世界最小のフェライトビーズ・ノイズフィルタを商品化
~IoT機器やウェアラブル機器などの小型化・高性能化に貢献~

2018/12/17

株式会社村田製作所
代表取締役会長兼社長 村田 恒夫

株式会社村田製作所(本社:京都府長岡京市、代表取締役会長兼社長:村田恒夫)は、IoT機器やウェアラブル機器などの小型化・高機能化に貢献する世界最小*1のフェライトビーズ・ノイズフィルタ「BLMMEシリーズ」(以下、本製品)を商品化しました。

1.開発の背景

電子機器において電源回路や信号回路で使われるノイズフィルタは、小型化・高性能化が進むスマートフォンには100個程度使われることもあり、スペース削減のために一層の小型化が必要となっています。このほか、次世代通信サービス(5G)により急速な市場拡大が予想されるIoT機器の分野においては、さまざまな小型機器に通信回路が組込まれることになり、超小型ノイズフィルタに対するニーズが高まることも予想されています。

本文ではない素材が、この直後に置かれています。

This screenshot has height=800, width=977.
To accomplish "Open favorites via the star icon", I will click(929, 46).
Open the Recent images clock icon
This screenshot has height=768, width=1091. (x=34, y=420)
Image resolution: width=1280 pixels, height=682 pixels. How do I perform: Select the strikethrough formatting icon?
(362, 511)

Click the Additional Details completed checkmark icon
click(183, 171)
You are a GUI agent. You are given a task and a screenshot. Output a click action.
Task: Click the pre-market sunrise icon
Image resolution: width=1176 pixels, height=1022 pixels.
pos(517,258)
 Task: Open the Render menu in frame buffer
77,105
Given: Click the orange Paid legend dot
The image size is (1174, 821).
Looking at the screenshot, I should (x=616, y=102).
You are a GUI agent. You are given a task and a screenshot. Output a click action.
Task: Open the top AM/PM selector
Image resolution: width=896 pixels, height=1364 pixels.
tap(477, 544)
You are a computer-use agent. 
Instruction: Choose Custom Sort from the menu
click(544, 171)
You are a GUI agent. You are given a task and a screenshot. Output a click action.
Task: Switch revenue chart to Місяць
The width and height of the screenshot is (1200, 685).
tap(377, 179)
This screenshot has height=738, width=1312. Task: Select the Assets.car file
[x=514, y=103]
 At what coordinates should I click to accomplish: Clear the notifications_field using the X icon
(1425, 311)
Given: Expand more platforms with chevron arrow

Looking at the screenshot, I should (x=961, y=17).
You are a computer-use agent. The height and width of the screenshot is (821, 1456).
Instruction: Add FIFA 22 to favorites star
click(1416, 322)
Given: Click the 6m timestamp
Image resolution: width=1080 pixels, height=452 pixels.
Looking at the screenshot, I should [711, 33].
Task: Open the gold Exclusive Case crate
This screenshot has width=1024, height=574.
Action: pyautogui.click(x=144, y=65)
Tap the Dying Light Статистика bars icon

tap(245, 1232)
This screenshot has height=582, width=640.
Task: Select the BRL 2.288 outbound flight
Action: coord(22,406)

本製品は、村田製作所の有する微細加工技術の精度をさらに向上させ、内部コイルを構成する積層部品のさらなる微細化を進めることで、底面積で従来比約50%の小型化を実現しています。

2.主な特長

世界最小サイズ
0.3×0.15×0.225mm(長さ×幅×高さ)の製品サイズにより、従来品*2の56%の底面積を実現しました。電子回路における実装面積の大幅な削減を可能とし、さらなる高密度回路設計に貢献します。

従来品と同等の特性・性能を維持
一般的にフェライトビーズ・ノイズフィルタは小型化するほどインピーダンス特性や直流抵抗特性が不利になる課題がありましたが、本製品は当社の微細加工技術により従来品と同等の性能を実現しています。
(性能:インピーダンス150Ω(100MHz)、直流抵抗0.70Ω)

3.今後の展開

本製品はフェライトビーズ・ノイズフィルタ「BLMMEシリーズ」として、一部サンプル出荷を開始しており、2019年6月から量産を開始する予定です。
出荷当初はインピーダンス150Ωの1品種による展開を行いますが、今後、市場・お客さまのニーズに応じてさまざまな特性を持った製品を開発していきます。
使用される用途としては、スマートフォンに留まらず、家庭内の各種家電製品、身につけるウェアラブル機器、自動運転など電装化が進む自動車、ドローン、産業機器といったさまざまな電子機器での利用を想定しています。


*1
  フェライトビーズ・ノイズフィルタとして世界最小。2018年11月末時点、当社調べ
*2
  0.4×0.2×0.2㎜のフェライトビーズ・ノイズフィルタとの比較

ムラタについて

村田製作所はセラミックスをベースとした電子部品の開発・生産・販売を行っている世界的な総合電子部品メーカーです。独自に開発、蓄積している材料開発、プロセス開発、商品設計、生産技術、それらをサポートするソフトウェアや分析・評価などの技術基盤で独創的な製品を創出し、エレクトロニクス社会の発展に貢献していきます。